> Dataset entries
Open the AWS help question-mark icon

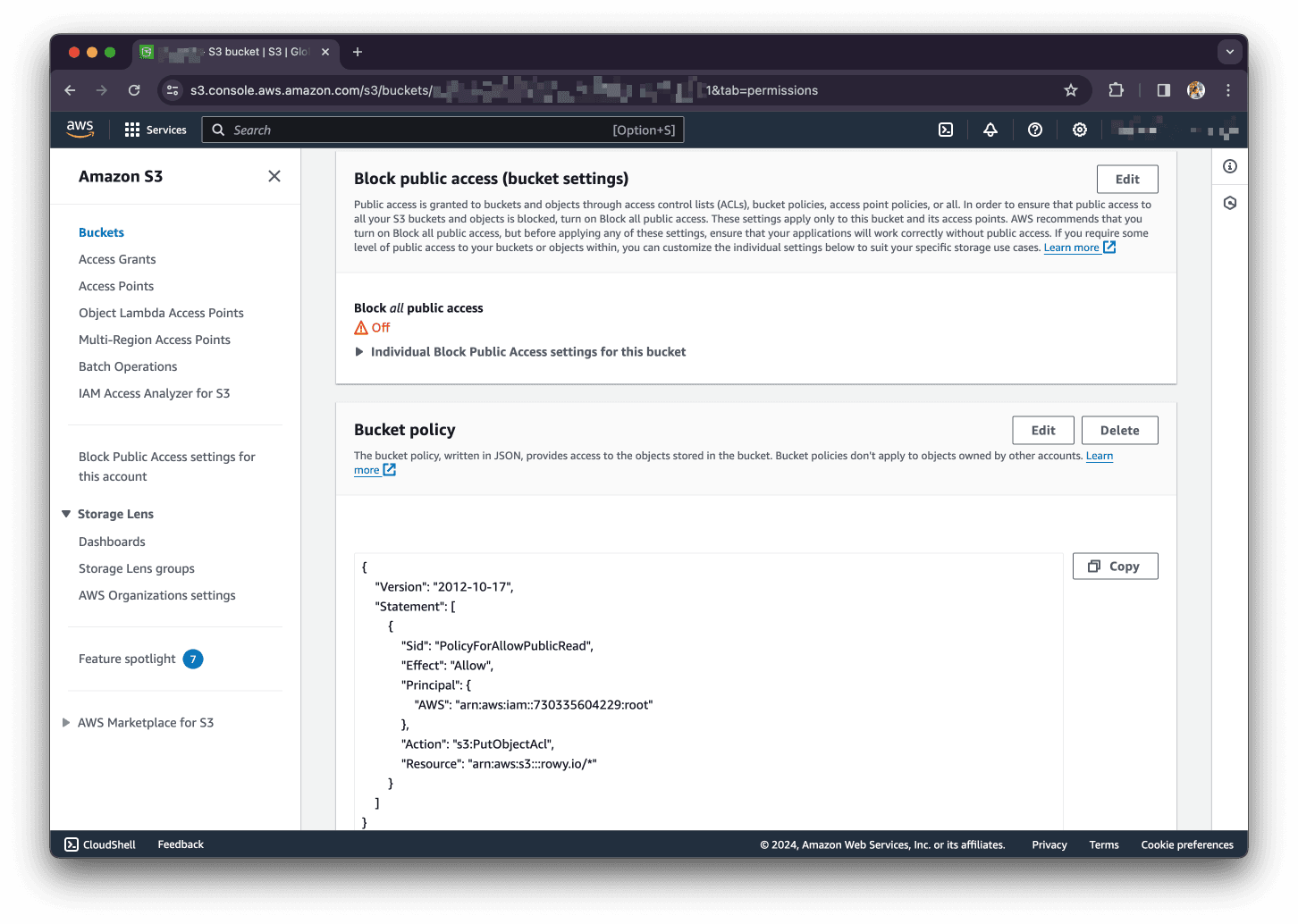(x=1034, y=130)
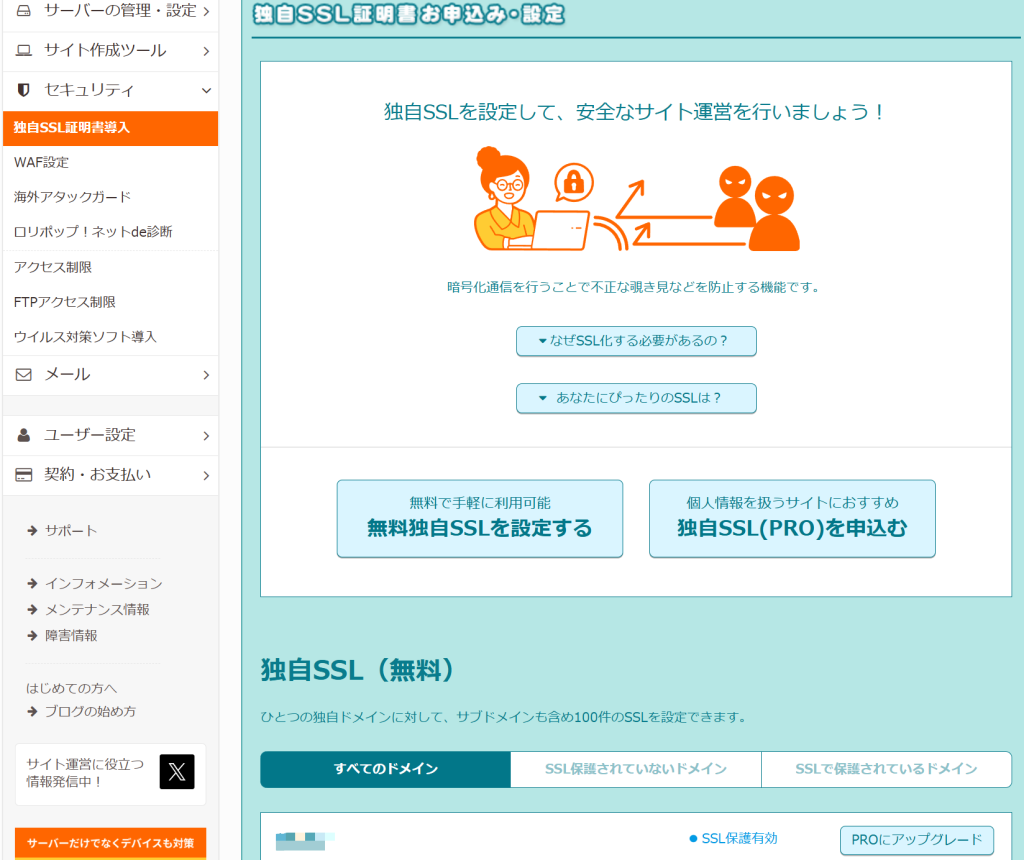Click the arrow icon next to サポート

[x=32, y=531]
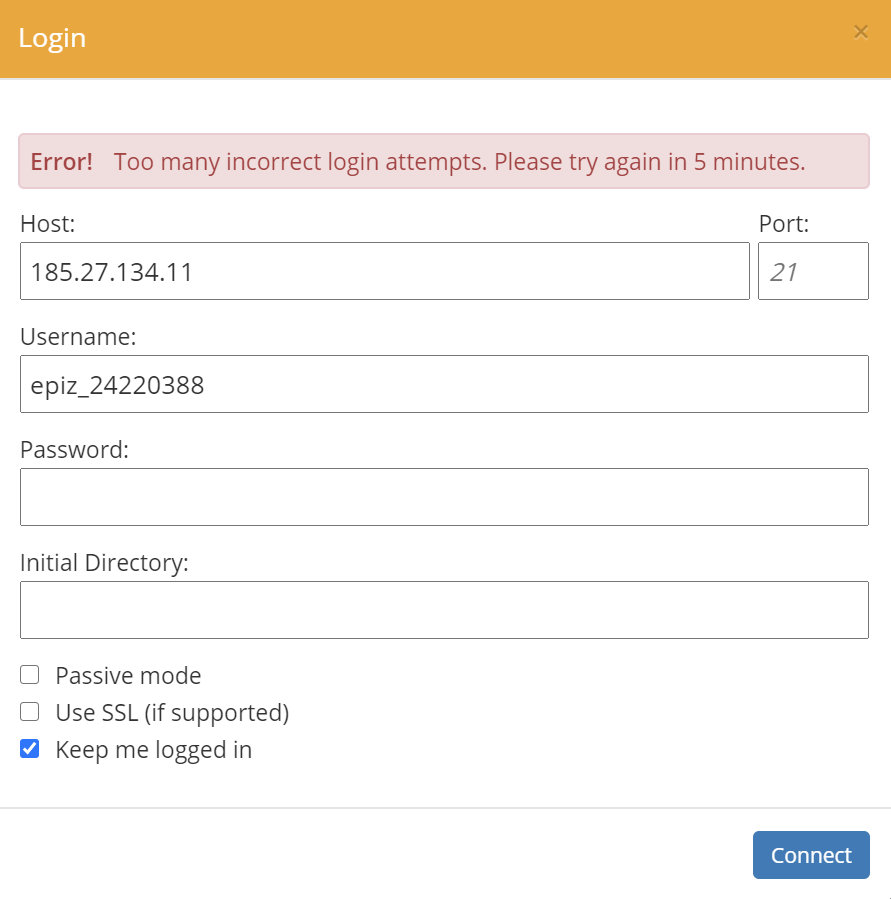The height and width of the screenshot is (899, 891).
Task: Click the "Host:" field label
Action: [48, 224]
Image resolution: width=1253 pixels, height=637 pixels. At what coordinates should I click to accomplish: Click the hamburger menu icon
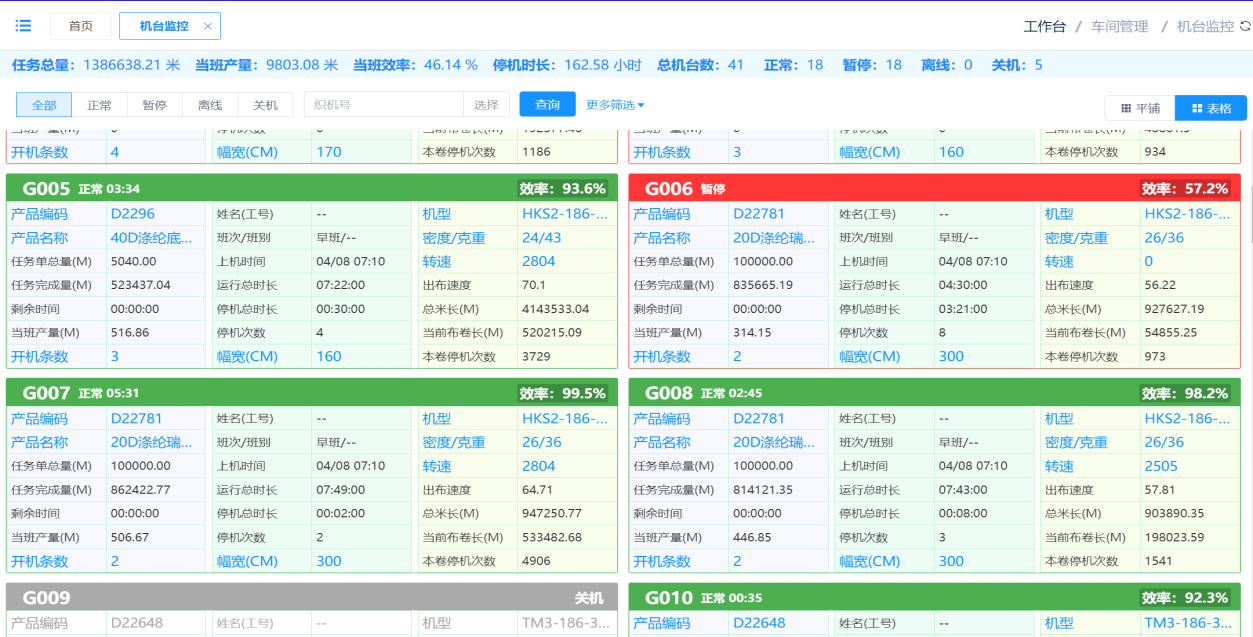click(x=23, y=26)
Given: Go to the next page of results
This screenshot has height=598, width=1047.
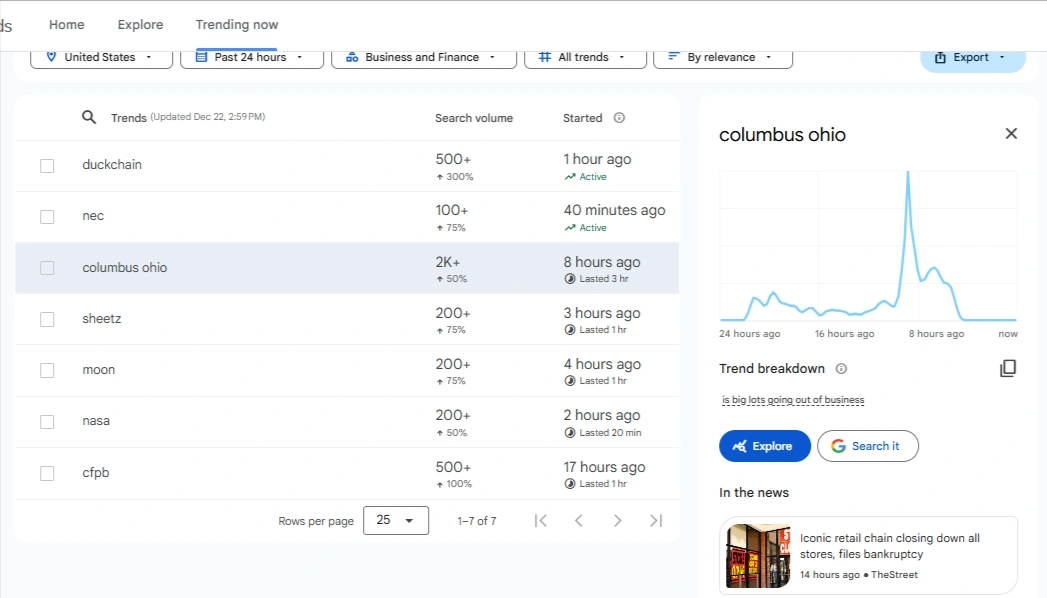Looking at the screenshot, I should click(x=618, y=521).
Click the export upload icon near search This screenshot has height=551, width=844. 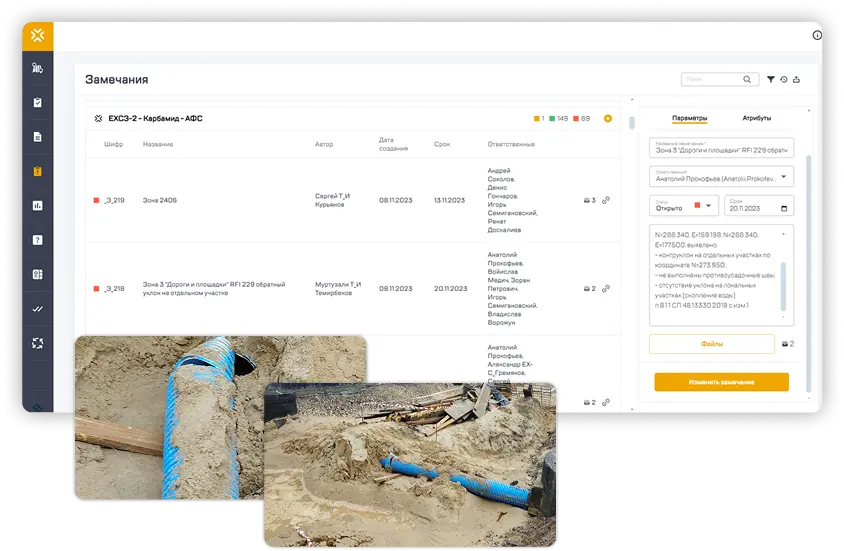point(797,80)
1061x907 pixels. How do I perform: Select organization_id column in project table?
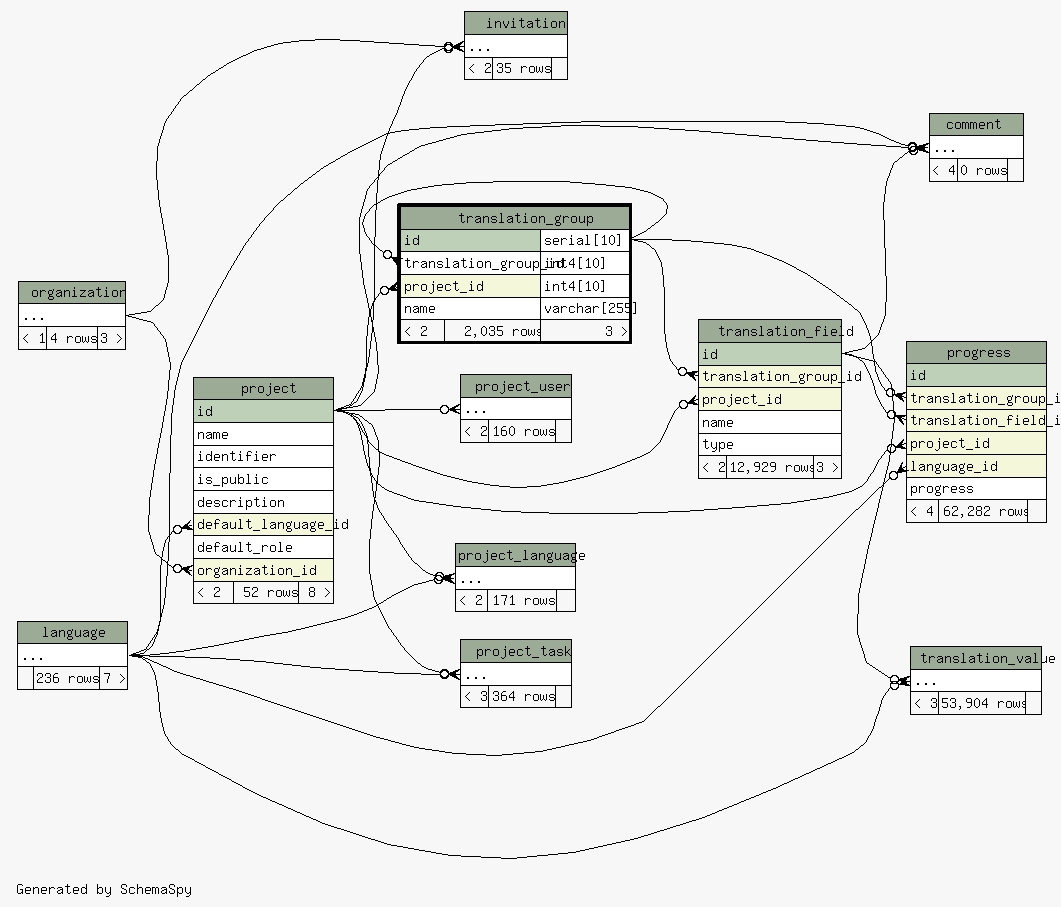(x=263, y=570)
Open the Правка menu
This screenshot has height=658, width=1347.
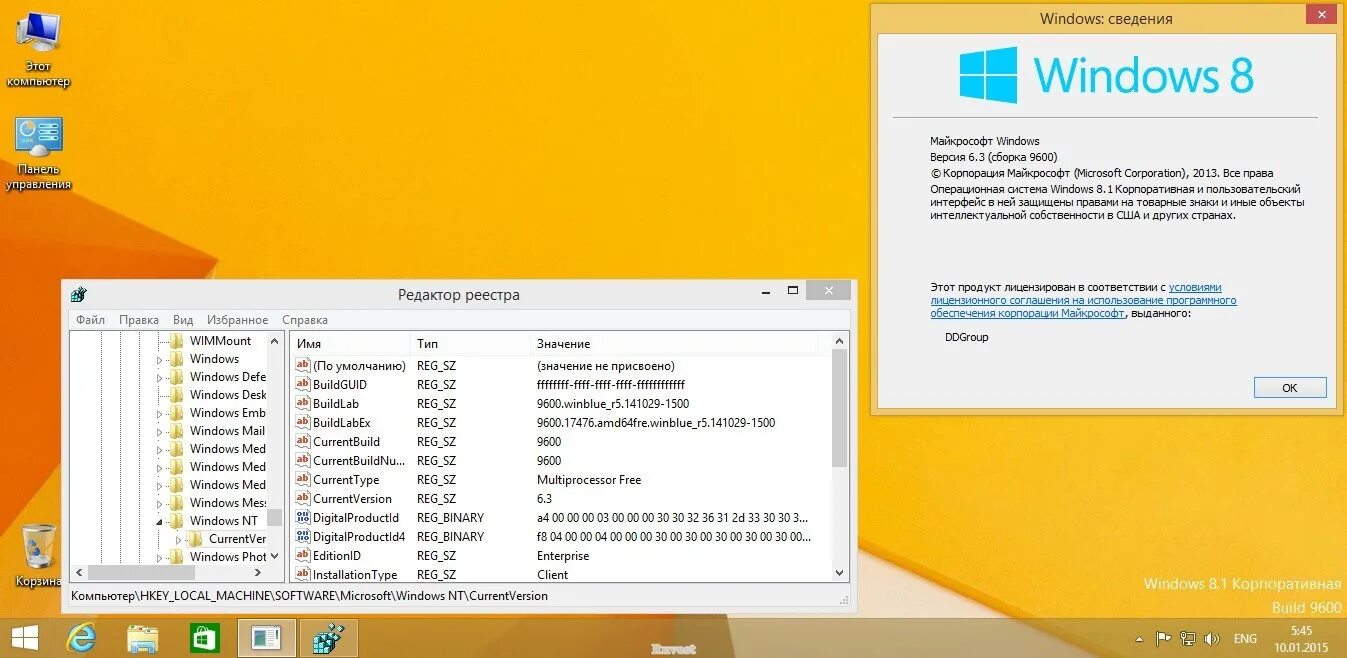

> AIM OF THE TASK
Take the line containing "1061x907 pixels. How" and all lines after it to the end of the data above, and reproduce them exactly, leaving out pictures. Nothing else belongs in the copy.

> ANSWER BOX
1061x907 pixels. How do I perform: Select organization_id column in project table?
(x=263, y=570)
Open the Правка menu
This screenshot has height=658, width=1347.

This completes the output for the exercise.